▸ **Assigned task**: Print exactly the line that contains "Given: Select the Technology menu label" along with every line beneath it to the end of the records below, and omit pictures.

· · · · ·

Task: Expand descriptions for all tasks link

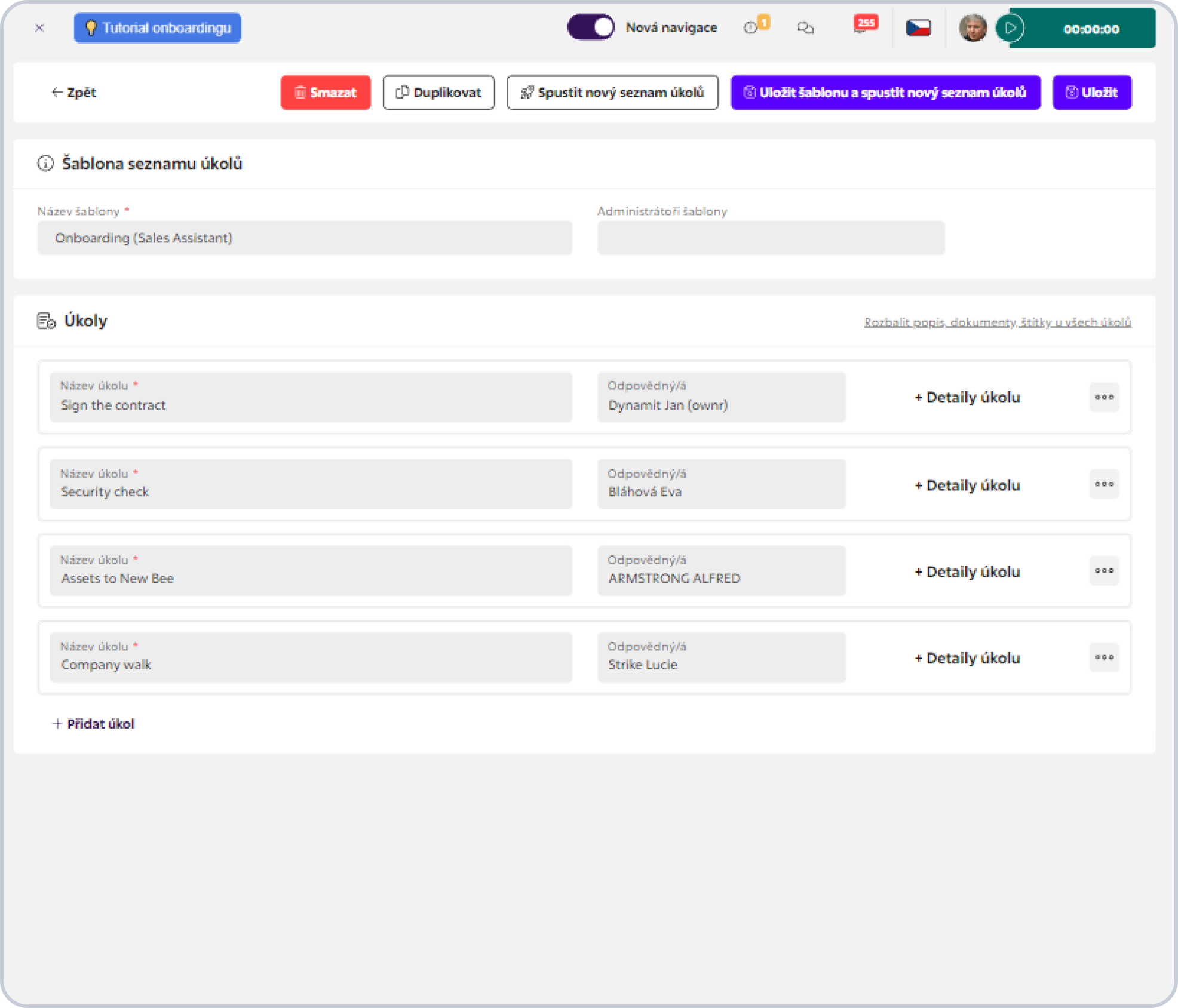Action: (x=998, y=322)
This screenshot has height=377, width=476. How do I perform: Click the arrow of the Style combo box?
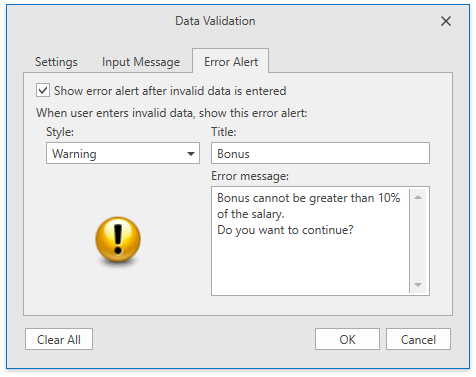[191, 154]
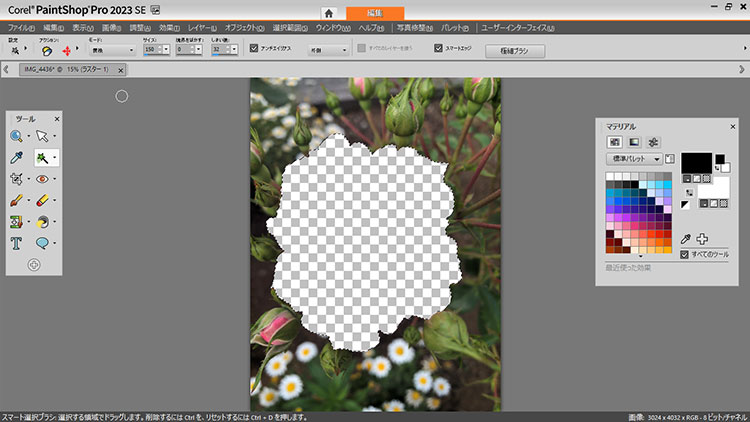The width and height of the screenshot is (750, 422).
Task: Select the Pick arrow tool
Action: click(x=42, y=136)
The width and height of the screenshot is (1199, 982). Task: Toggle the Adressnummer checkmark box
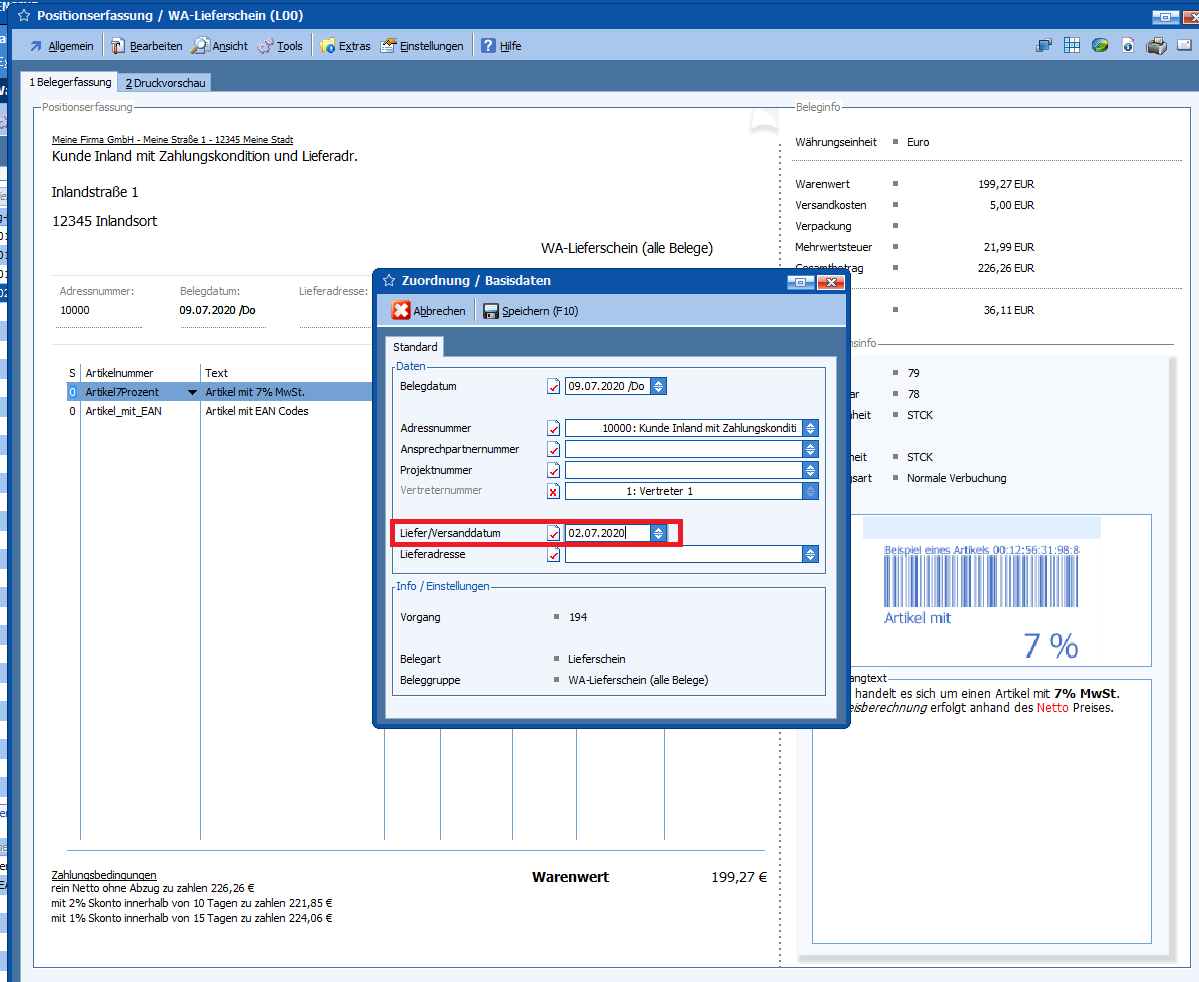tap(554, 428)
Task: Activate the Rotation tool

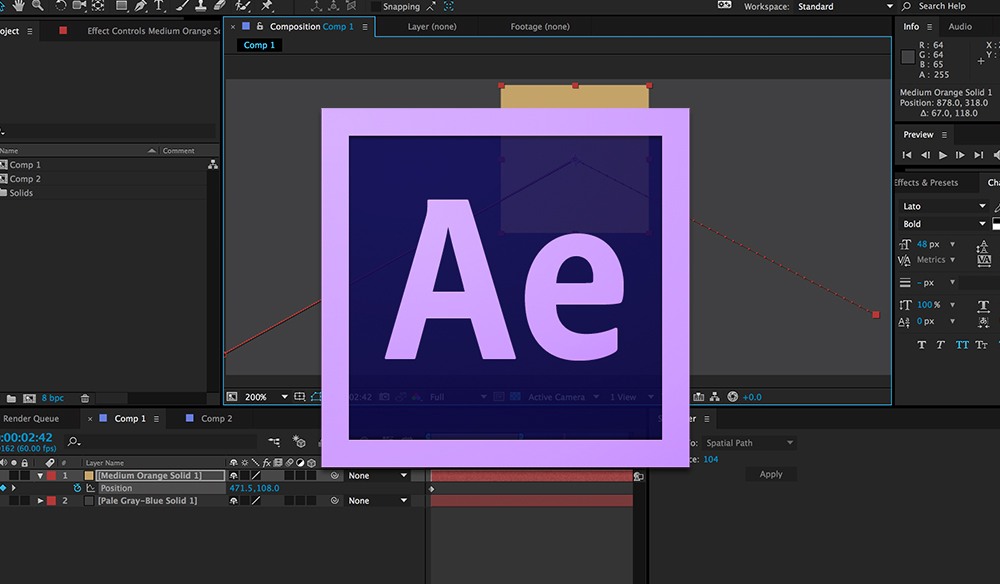Action: 60,6
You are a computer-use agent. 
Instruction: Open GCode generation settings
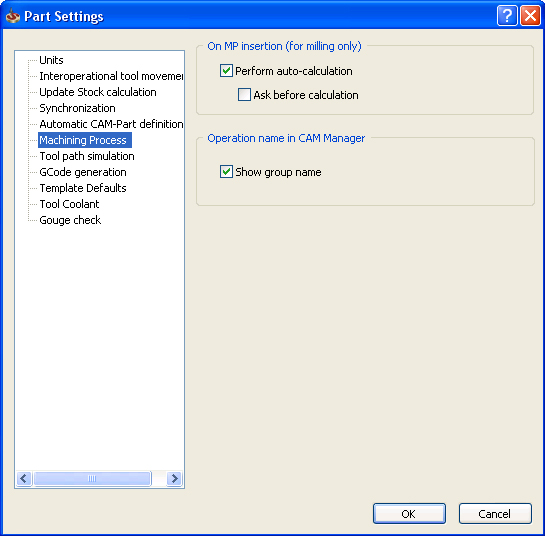[83, 172]
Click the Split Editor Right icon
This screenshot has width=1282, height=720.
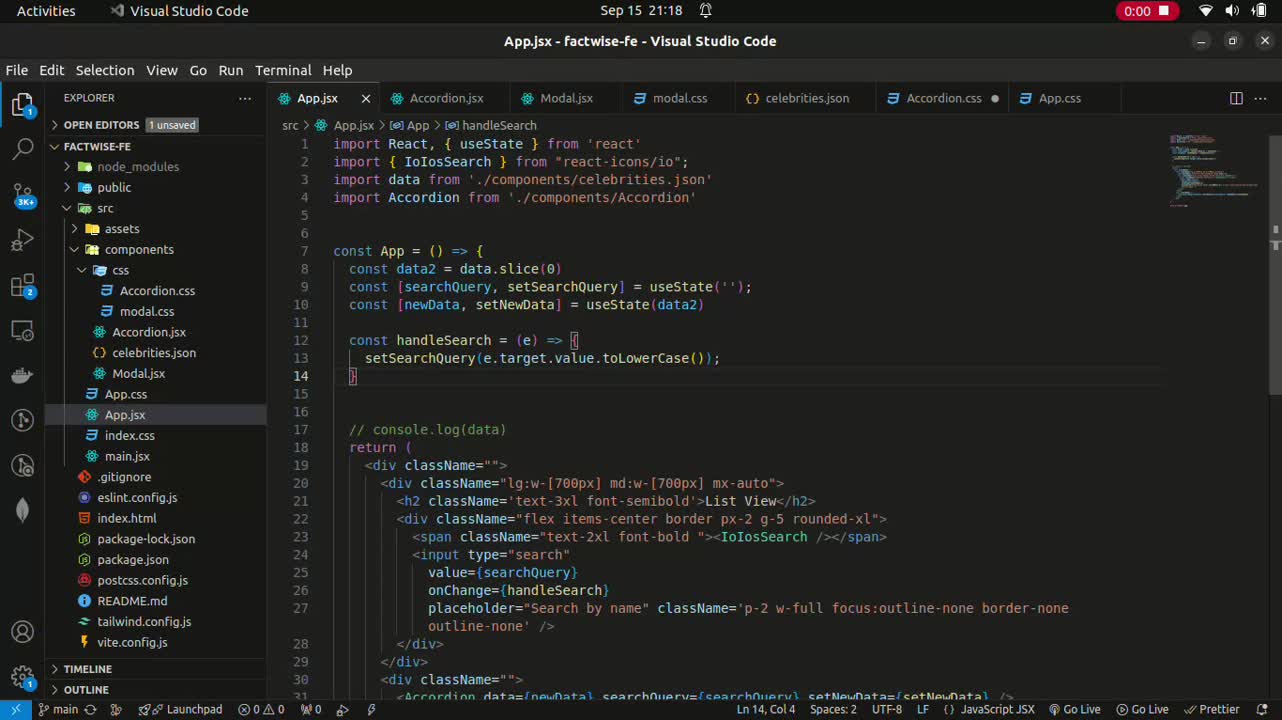coord(1236,98)
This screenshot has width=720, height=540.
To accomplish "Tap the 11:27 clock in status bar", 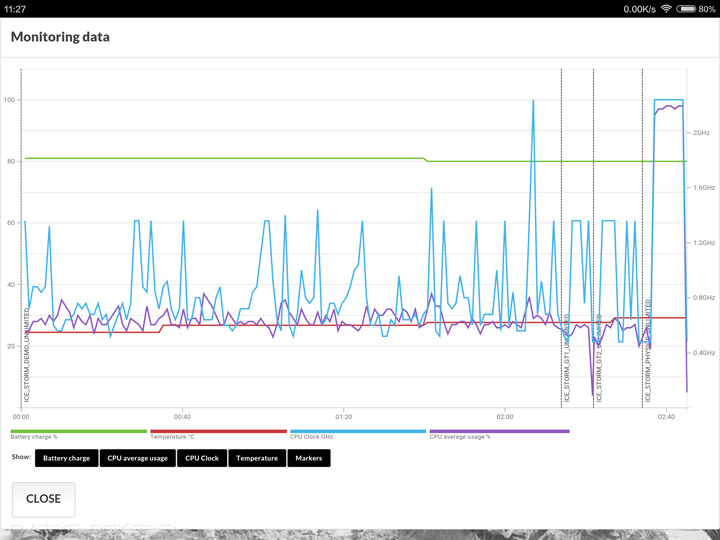I will [x=15, y=9].
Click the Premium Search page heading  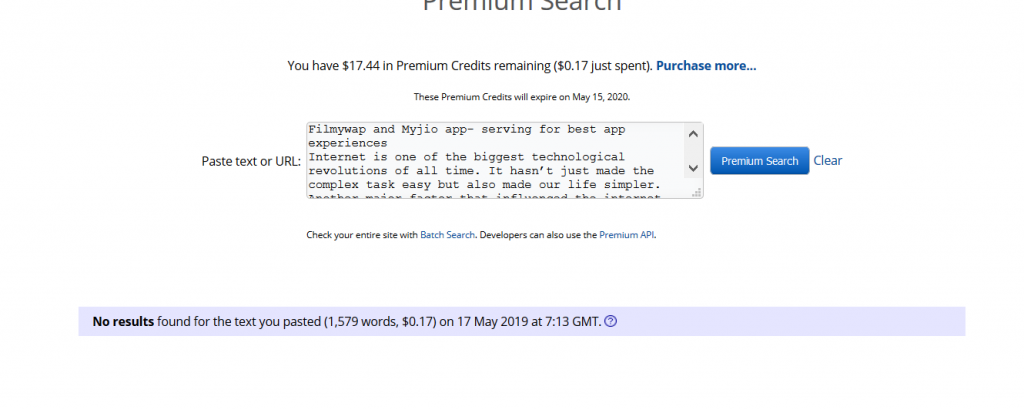coord(522,5)
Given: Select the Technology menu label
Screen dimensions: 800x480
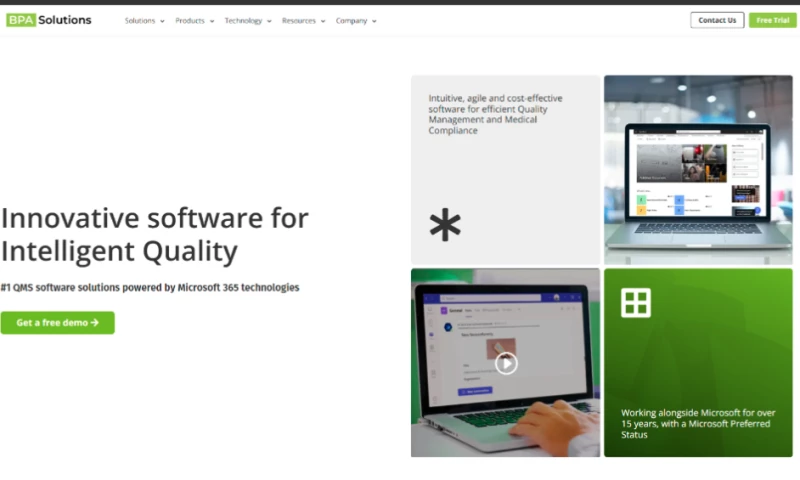Looking at the screenshot, I should pos(243,21).
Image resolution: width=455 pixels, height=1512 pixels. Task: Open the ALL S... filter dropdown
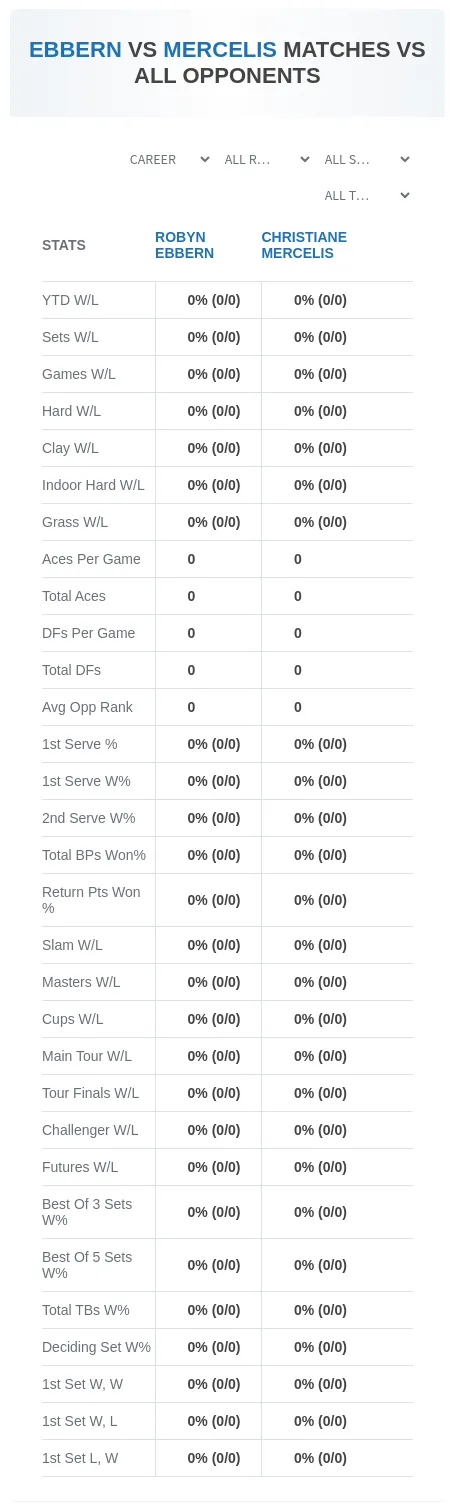coord(366,160)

· · · · ·

▸ **Solution below**:
Given: Select the Technology menu label
Screen dimensions: 800x480
Looking at the screenshot, I should pos(243,21).
Image resolution: width=455 pixels, height=1512 pixels. Task: Open the ALL S... filter dropdown
coord(366,160)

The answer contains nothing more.